* _Task material_
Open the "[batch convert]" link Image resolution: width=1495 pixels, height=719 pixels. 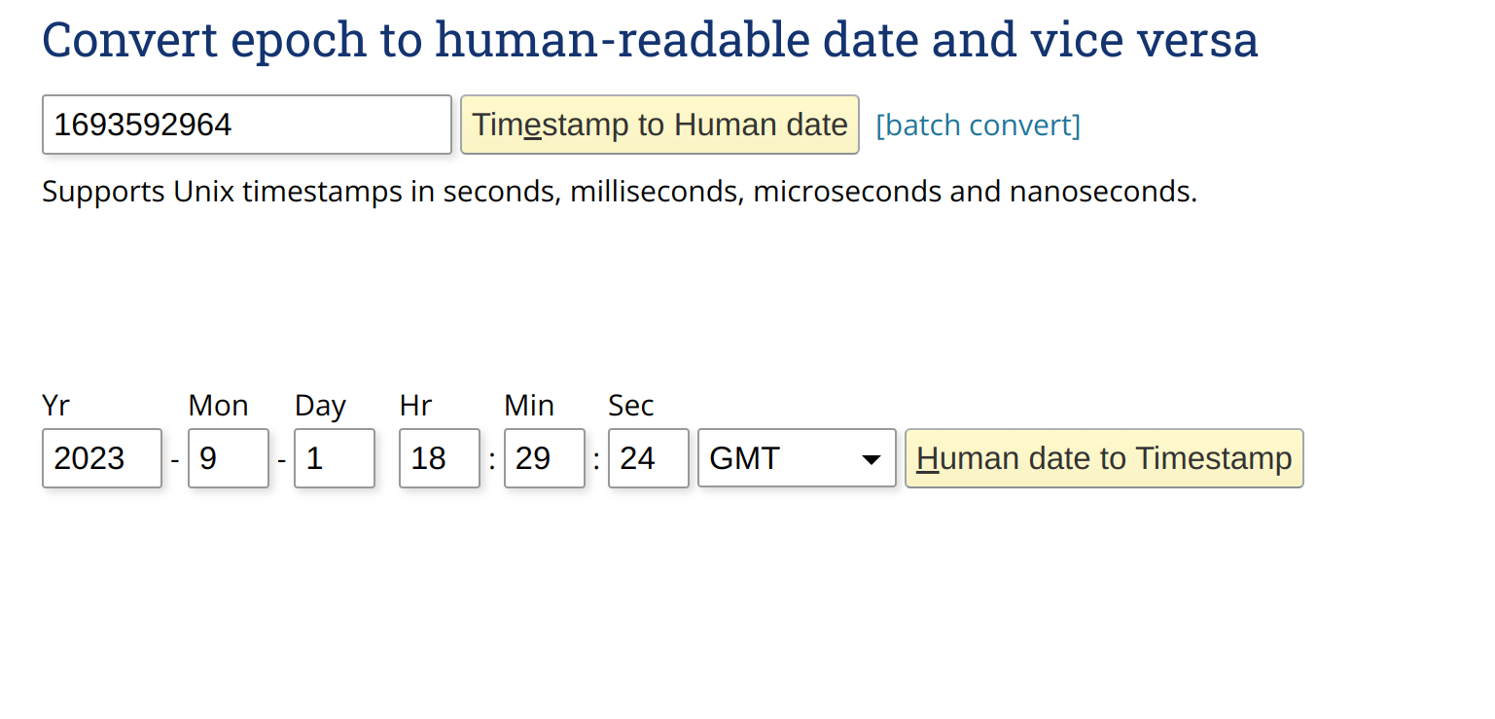(977, 124)
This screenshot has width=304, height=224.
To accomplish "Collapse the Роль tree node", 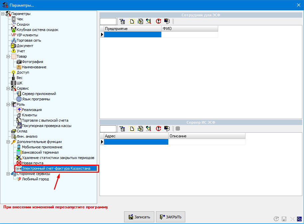I will 8,104.
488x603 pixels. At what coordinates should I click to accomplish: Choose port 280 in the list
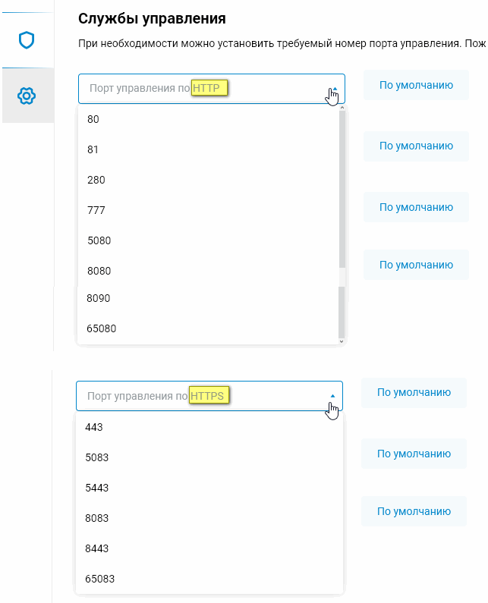[208, 180]
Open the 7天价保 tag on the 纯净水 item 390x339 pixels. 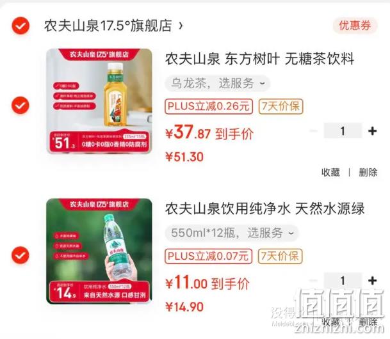[x=280, y=256]
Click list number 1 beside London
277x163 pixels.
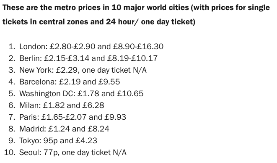pos(12,47)
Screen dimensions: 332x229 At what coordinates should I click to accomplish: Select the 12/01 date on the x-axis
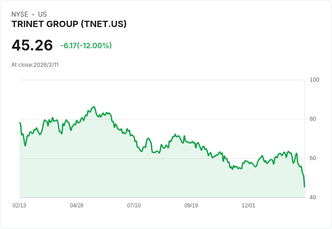(249, 206)
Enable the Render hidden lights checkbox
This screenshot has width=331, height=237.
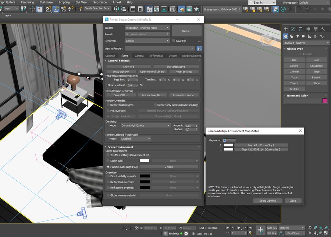click(108, 105)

* _Task directions_
Turn the stretch of data from the line containing "Screen dimensions: 332x229" through the end of the data into a Markdown table with the columns Row and Line, giving each line its own numbered row and skipping any blank lines. Leave the pictures out of the table.

* _Answer_
| Row | Line |
|---|---|
| 1 | Screen dimensions: 332x229 At what coordinates should I click to accomplish: Select the 12/01 date on the x-axis |
| 2 | (249, 206) |
| 3 | Enable the Render hidden lights checkbox |
| 4 | This screenshot has width=331, height=237. |
| 5 | click(108, 105) |